International Businesses

Introduction

Despite being one of the topics of fashion, from the last decades of the twentieth century, globalization appears to us as a difficult subject to grasp intellectually: as a result of indefinite nebula formed around the issue, the theoretical positions tend to polarize. The issue of globalization is both a topic of intellectual reflection and a critical matter undoubtedly powerfully influence the economic, political and cultural life of our societies, as our material and economic borders are opened and as you expand the frontiers of knowledge and information.

Globalization is a term that has, in many instances, come to replace the older and no less complex notion of “development.” In fact, Edelman and Haugerud (2005) have argued that globalization has replaced the term development as the new action word of contemporary international governance discourse. Not simply a term that describes an inevitable process that is shaping the modern world, globalization, when conflated with development, is a meta-policy guiding the way to social and economic well-being in the global South (Edelman & Haugerud, 2005).

The replacement of development by globalization is also evident in South American contexts like Venezuela and Bolivia, where supposed anti globalization social movements and nationalization policies have been viewed by many Northern countries and transnational organizations as detrimental to international peace and global economic stability. In contrast, these Northern governing bodies espouse state-led implementation of globalization-friendly principles for the sake of individual nations' prosperity, as well as prosperity for the world. Thus, it is by ultimately opening up borders and financially connecting to the wider world that nations soar themselves out of poverty and into the global marketplace, developing in the process.

The two most influential anthropological works on development, Ferguson's The Anti-Politics Machine (1994) and Escobar's Encountering Development (1994), challenge this widespread thinking. Ferguson argued that in fact such development schemes usually fail and in the process further embed countries in the exploitative systems that were intended to help them. Ferguson also faulted these schemes for overlooking the social and historical specificities of countries and favouring techno-managerial solutions that are generally applicable to all “developing” countries (Ferguson, 1994).

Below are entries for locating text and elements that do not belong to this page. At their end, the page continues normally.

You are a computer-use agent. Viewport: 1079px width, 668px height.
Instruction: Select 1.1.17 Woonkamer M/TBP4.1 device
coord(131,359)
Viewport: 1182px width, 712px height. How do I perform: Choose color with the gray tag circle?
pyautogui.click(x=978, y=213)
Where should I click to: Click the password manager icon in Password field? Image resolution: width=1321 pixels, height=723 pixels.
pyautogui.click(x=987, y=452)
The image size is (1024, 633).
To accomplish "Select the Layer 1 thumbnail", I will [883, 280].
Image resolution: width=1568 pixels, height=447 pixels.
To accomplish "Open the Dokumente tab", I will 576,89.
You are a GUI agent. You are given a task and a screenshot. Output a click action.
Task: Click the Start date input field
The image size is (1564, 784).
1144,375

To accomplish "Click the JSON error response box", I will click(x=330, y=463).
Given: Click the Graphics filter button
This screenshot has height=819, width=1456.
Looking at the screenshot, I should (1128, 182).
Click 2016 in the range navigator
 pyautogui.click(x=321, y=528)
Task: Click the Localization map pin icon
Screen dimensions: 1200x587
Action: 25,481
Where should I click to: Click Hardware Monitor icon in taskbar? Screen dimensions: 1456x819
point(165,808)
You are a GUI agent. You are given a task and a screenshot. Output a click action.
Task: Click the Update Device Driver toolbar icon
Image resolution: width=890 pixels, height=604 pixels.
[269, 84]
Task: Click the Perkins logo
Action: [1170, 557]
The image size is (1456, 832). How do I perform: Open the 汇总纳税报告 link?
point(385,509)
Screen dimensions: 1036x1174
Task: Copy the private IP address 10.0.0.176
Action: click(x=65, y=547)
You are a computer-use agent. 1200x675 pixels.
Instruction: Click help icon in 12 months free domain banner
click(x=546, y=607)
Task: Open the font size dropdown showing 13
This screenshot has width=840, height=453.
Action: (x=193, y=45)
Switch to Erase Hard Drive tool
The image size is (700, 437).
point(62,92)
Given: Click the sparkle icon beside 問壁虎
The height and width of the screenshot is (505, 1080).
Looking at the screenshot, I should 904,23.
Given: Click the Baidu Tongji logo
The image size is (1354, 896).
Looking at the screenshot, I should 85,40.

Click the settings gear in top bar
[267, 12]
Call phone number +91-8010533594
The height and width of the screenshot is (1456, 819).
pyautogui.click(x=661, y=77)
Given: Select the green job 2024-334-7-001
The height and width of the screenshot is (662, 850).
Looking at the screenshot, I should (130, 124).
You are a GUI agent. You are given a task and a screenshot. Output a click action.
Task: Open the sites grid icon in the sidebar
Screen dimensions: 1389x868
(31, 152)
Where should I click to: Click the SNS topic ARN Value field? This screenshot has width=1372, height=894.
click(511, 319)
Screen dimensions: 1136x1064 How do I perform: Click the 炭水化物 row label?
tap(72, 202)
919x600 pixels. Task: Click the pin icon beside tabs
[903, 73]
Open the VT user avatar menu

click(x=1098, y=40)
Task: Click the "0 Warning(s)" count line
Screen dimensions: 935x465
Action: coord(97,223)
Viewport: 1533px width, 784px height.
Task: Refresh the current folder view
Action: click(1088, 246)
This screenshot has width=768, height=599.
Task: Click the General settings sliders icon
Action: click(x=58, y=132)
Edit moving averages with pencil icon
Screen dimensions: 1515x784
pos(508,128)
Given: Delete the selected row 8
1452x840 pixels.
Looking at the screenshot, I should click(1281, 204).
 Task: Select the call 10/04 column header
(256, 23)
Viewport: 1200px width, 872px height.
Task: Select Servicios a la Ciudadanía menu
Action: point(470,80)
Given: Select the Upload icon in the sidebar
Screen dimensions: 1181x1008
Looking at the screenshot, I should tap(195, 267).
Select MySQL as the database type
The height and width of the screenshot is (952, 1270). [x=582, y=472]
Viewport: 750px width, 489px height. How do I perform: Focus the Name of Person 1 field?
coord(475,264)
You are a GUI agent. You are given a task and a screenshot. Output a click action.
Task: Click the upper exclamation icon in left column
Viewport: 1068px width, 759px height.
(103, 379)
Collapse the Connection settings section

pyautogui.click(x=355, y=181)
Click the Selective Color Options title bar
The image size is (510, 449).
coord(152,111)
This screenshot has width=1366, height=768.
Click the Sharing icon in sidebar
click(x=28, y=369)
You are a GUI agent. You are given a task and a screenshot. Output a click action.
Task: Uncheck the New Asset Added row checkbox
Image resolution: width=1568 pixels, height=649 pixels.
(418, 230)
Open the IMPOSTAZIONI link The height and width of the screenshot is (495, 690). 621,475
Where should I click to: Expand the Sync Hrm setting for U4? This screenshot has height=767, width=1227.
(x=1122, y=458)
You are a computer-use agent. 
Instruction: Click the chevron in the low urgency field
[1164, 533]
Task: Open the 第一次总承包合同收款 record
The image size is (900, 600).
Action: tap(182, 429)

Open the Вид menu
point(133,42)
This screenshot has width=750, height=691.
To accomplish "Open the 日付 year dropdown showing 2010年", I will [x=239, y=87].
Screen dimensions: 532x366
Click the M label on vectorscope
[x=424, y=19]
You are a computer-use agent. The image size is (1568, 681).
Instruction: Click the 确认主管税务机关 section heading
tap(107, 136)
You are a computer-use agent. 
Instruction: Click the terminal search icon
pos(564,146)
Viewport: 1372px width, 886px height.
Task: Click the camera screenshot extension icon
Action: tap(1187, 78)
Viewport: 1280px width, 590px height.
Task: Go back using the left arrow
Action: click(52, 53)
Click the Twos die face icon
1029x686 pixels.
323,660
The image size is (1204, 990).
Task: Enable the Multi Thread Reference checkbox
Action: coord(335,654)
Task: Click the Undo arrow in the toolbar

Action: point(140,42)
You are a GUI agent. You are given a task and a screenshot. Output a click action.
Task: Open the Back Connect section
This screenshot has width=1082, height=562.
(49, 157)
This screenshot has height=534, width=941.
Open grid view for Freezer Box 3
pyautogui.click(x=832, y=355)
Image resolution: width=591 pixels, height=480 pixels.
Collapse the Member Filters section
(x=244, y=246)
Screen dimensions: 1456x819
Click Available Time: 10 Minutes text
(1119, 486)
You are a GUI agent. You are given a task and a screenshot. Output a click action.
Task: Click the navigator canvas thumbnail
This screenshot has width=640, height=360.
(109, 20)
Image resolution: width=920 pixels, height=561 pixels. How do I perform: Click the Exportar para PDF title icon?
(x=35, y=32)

In his influential book, Escobar attempted to denaturalize “development” by situating it in the political aftermath of World War II, when, in 1949, President Harry Truman argued for “developed” nations of the world to systematically restructure the global South, reconfiguring the world in the image of “advanced” nations. Following Walt Whitman Rostow and his work The Stages of Economic Growth (1960), many policymakers and social scientists in the years following Truman's speech came to view development as the establishment of preconditions for the “take off” from traditionality to modernity. Escobar examined how this language and categorization of development problems becomes the official knowledge of international development experts and how this expertise subsequently becomes unanchored to any political, cultural, or historical context (Escobar, 1994). He ultimately argued that this categorization, or naming, of peoples and places as objects of development interventions has devastating material effects: Targeted “underdeveloped” communities are often left ...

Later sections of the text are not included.